As far a specific goals I set, another word comes to mind concerning my ability to attain these goals - PATHETIC! Not being able to double my 2008 miles does not bother me terribly as this was a lofty and probably unwise goal to set. The same thing can be said about trying to double my number of riding days. More bothersome to me was my continuing inability to establish an early morning riding routine, not being able to lose weight, not finding time to ride with friends, and not joining the NBW. The only goal I met was to increase the average length of my rides. On this goal I was able to increase my average ride distance from 21 miles in 2008 to 25 miles in 2009. This of course is a direct reflection of riding slightly more miles in 2009 in slightly LESS days (71 in 2009 vs. 78 in 2008).
The following are tabular and graphical depictions of my 2009 riding season.
Ride days and miles summary table:
Missed days are based on a "loose" training schedule, NOT all days that are available to ride. Clearly, doubling the number of days I ride appears to be an attainable goal.
Miles by month:Miles by week:
I need to think more about specific "training" goals for 2010, but at a minimum, I consider all of my goals for 2009 to be the general goals I'll be shooting for again this year. However, losing weight needs to be my top priority.
Thursday, January 14, 2010
This morning, thanks to a link from An Old Guy on Two Wheels, I came across a web site called Bikewise. This isn’t your usual biking advocacy, biking avocation site. It’s all about cataloging bike crashes, hazards, and thefts to make biking safer. According to the site, “It’s estimated that 75% or more of all crashes go unreported. We believe that by gathering detailed information on how and why crashes happen, we’ll be able to ride smarter.”
Bikewise is based in the Seattle area, but accepts crash reports from all over the country. The biker submitting the report is asked to include information about the circumstances of the crash, road and weather conditions, and perhaps most importantly, lessons learned from the crash.
I agree that collecting data on how and why crashes happen will lead to smarter riding.
I work for a large A&E firm with a large construction division. In my own work over half my projects are related to hazardous waste sites while the remainder are typically in an industrial setting. Several years ago our CEO decided to make safety the company's top priority. The goal: to lead our industry in safety. They implemented a series of mandatory training programs and required monthly safety reporting along with project financials. An expansive incident reporting system was rolled out, and quite frankly, they beat us over the head with safety information on almost a daily basis. At the time, many of us were non-believers. We had to be brought along kicking and dragging our feet. But you know what? The collection of data on safety incidents and near misses, and the formal development of lessons learned, has lead to a safety ethic that I do believe is tops in our industry. The last few years we have ranked higher in safety than most of our competitors...it has saved us money by driving our insurance rates down...and it has DIRECTLY resulted in the company winning several major new corporate contracts. Most of all, we now work smarter and safer than we ever have before. The KEY to making this happen, beyond the CEO's mandate, was the collection and analysis of data on all the types of incidents that were occurring. It worked!

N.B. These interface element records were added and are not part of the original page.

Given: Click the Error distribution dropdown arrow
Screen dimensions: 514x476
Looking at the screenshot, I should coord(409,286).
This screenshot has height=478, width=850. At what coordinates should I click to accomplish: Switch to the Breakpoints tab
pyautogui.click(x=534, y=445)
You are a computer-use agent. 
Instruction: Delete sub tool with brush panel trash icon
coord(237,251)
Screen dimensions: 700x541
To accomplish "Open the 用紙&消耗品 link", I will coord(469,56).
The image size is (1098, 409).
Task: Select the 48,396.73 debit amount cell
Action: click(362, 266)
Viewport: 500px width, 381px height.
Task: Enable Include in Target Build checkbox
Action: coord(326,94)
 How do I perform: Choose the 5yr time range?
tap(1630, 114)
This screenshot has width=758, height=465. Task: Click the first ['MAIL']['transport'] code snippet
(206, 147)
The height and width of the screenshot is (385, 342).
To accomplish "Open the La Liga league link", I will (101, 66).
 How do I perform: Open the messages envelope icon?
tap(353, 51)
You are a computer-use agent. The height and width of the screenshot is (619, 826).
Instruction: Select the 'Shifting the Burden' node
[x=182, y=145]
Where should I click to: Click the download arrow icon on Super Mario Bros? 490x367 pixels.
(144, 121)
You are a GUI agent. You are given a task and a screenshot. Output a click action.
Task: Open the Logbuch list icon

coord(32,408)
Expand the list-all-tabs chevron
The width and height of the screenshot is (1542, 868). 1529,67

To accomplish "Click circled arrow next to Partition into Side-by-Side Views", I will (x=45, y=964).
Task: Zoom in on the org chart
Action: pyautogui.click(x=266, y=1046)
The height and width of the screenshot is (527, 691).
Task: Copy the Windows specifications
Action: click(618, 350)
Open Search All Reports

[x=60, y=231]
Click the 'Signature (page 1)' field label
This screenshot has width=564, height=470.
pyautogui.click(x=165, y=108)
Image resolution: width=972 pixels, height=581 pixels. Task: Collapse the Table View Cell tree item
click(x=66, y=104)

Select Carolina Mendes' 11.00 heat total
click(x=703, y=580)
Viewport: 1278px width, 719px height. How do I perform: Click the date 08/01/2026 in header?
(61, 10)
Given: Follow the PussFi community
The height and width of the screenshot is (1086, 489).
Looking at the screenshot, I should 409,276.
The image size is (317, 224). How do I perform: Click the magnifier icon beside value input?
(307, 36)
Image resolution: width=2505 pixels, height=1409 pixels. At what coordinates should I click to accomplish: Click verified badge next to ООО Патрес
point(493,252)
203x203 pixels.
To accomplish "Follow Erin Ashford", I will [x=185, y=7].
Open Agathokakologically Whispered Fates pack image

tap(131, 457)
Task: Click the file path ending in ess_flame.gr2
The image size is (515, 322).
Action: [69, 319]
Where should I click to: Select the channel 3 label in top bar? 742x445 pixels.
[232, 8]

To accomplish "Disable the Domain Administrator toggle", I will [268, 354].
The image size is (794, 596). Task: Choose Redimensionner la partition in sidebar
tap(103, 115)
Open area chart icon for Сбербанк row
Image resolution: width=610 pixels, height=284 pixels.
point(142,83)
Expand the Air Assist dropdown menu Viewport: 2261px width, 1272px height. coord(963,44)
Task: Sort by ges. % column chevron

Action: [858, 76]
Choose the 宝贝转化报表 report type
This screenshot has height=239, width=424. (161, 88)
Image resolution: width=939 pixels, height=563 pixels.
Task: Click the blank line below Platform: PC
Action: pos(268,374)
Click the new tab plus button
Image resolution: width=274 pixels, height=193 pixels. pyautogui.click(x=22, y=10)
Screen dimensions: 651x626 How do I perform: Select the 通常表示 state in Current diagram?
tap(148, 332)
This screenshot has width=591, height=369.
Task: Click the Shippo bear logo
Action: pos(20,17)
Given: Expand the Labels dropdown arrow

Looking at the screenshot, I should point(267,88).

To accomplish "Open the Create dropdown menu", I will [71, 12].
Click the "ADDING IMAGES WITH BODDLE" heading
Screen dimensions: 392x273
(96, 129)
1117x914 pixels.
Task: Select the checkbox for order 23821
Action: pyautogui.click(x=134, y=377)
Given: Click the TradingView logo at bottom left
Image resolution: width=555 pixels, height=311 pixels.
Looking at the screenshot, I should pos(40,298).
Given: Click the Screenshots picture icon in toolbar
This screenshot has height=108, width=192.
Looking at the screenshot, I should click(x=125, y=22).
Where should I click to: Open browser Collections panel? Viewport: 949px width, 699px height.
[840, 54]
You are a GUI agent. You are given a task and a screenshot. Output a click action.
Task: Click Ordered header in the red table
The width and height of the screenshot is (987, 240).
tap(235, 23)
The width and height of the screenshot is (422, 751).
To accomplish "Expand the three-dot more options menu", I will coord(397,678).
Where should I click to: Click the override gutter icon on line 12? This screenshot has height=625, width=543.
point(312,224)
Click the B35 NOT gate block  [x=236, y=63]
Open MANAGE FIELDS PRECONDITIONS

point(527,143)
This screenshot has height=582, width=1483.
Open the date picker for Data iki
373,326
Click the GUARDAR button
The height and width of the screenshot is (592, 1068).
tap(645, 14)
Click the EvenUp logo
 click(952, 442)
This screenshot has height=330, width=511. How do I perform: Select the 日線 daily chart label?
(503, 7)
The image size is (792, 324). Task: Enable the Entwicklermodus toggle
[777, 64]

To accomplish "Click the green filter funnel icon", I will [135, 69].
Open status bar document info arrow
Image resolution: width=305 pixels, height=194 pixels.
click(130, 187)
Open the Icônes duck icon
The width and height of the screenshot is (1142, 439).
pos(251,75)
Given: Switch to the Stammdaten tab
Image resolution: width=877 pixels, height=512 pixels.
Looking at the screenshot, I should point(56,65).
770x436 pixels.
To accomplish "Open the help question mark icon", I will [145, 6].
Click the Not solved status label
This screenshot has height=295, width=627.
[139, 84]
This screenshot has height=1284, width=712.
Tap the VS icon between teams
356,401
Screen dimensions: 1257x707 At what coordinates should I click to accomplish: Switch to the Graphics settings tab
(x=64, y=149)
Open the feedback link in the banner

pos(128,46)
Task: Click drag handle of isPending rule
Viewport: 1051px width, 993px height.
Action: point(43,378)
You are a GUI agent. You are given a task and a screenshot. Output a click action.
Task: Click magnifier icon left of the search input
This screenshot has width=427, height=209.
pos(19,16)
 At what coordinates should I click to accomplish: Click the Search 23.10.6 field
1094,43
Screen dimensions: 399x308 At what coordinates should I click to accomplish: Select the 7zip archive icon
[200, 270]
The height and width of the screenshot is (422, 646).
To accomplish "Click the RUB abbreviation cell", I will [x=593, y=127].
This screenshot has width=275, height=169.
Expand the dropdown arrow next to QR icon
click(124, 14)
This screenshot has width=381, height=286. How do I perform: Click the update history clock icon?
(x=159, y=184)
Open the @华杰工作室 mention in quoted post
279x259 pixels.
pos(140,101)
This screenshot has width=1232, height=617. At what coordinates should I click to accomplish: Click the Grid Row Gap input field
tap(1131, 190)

Folks can see an example of how the site works by reading Bike Noob's post. Or you can go directly to the Bikewise website.
One more thought. The safety program and reporting of incidents where I work was not voluntary...the Bikewise approach obviously is. Our own personal cycling crash incidents do not occur frequently so participating on Bikewise is not a time-consuming endeavor. But it's a smart one that could pay dividends in the future once enough data is collected.
Wednesday, January 13, 2010
Buzzard’s Bay Brewing Company – Westport, MA
I wanted to pick-up some of their excellent craft-brewed lager beer to bring to my brother-in-law in NJ in a couple of weeks, and when I went to their website to refresh my memory on where the beer is sold I learned they stopped brewing the beers under the Buzzard’s Bay label! That really shocked me…their brews were award winning. Apparently they slipped from brewing 5,000 barrels a year in 2002 to ONLY 100 barrels in 2009. That’s the bad news. The good news is the brewery is still open with a shift in approach to being a contract brewer plus focusing on a new line of small batch American inspired ales made with all domestic ingredients. The new brew will be sold under the label Just Beer. Moby D and John Beere are their first two offerings. I might have to post a review after I try them.
Village Bicycle – Westport, MA
Although I did not frequent this bike shop, this was another shocker for me. Jim Lebelle seemed to have his finger on the pulse of current cycling and lifestyle trends. In addition to the standard bike shop fare, he was offering nutritional products along with diet/fitness plans and last winter had started-up an indoor cycling training center. He ran what I call a progressive bike shop… listening to his customers …bringing in new products...renting bikes…organizing routine shop rides and special events. I have no details on what factors conspired to do him in…presumably it was related to the recession. I only saw online that he posted a closure notice on the store website on Christmas Eve.
That’s the second LBS that I know of in as many years to close its doors. The other one was Epicycle here in North Attleboro (former sister store to East Providence Cycle). Sad.
My blog postings should increase now that I’ve healed and have my mind set on an early start to the 2010 cycling season.